*Dataset records*
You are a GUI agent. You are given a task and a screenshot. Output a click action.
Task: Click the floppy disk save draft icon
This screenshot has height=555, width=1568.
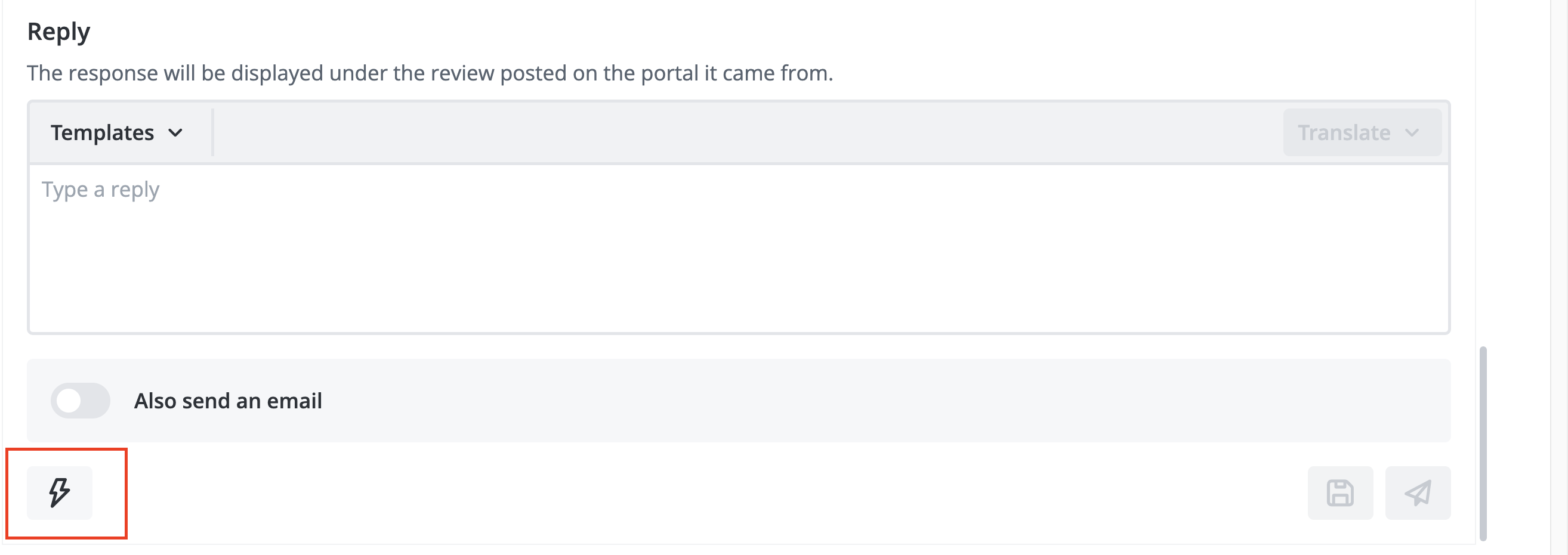point(1339,493)
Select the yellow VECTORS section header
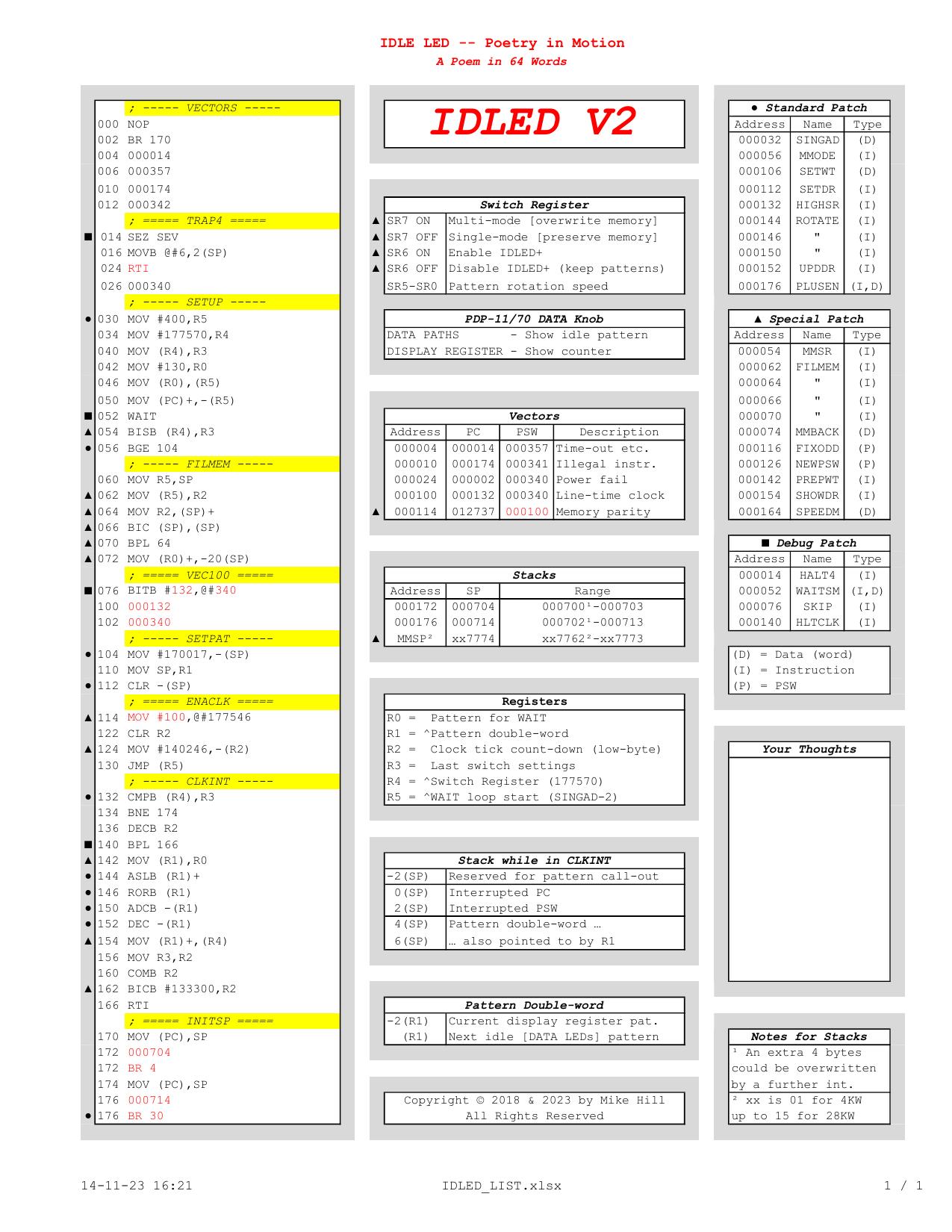Screen dimensions: 952x1232 [231, 108]
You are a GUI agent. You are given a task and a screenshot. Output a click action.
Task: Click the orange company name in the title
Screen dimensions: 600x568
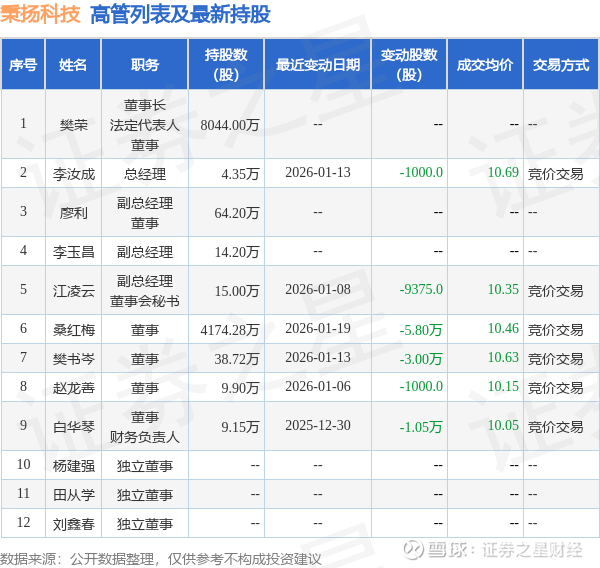pos(41,14)
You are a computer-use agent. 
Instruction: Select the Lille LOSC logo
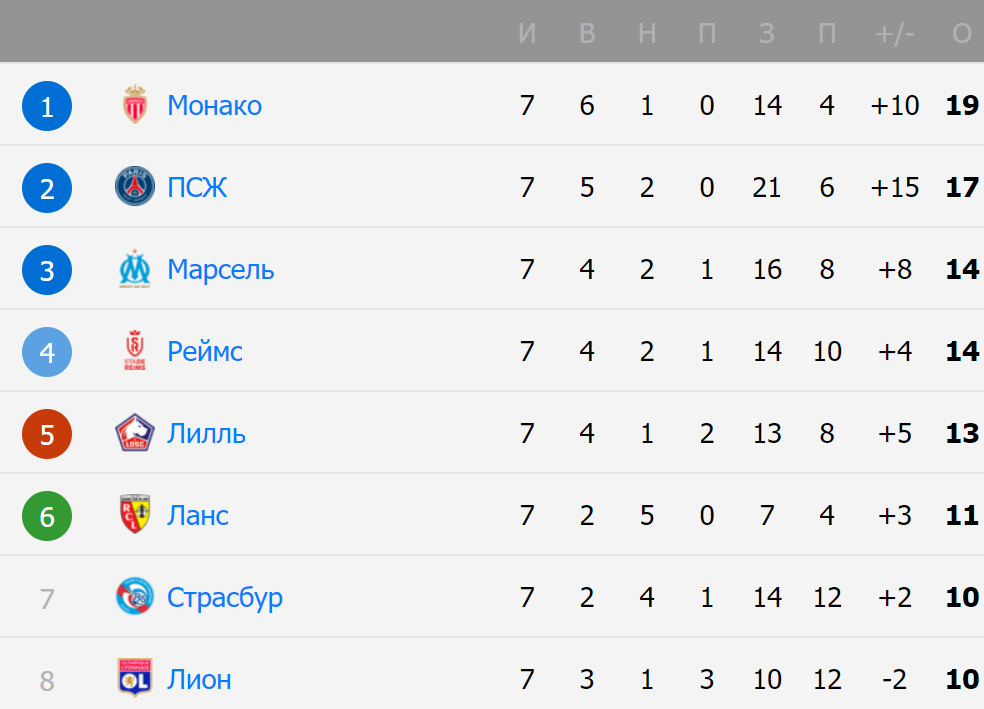pos(135,433)
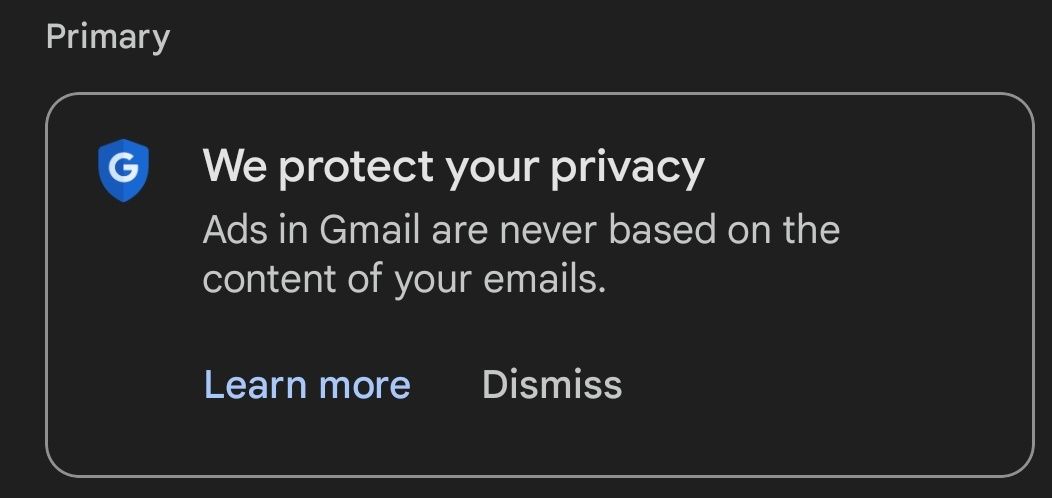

*Exercise instructions*
Render every line of the entries above as a JSON list of strings, one string per line, skipping blank lines. Leave the pictures out of the list.

*Task answer*
[
  "You are a GUI agent. You are given a task and a screenshot. Output a click action.",
  "Task: Click the floppy disk save draft icon",
  "This screenshot has height=555, width=1568.",
  "point(1339,493)",
  "Select the yellow VECTORS section header",
  "Screen dimensions: 952x1232 [231, 108]",
  "You are a GUI agent. You are given a task and a screenshot. Output a click action.",
  "Task: Click the orange company name in the title",
  "Screen dimensions: 600x568",
  "pos(41,14)",
  "You are a computer-use agent. ",
  "Instruction: Select the Lille LOSC logo",
  "pos(135,433)"
]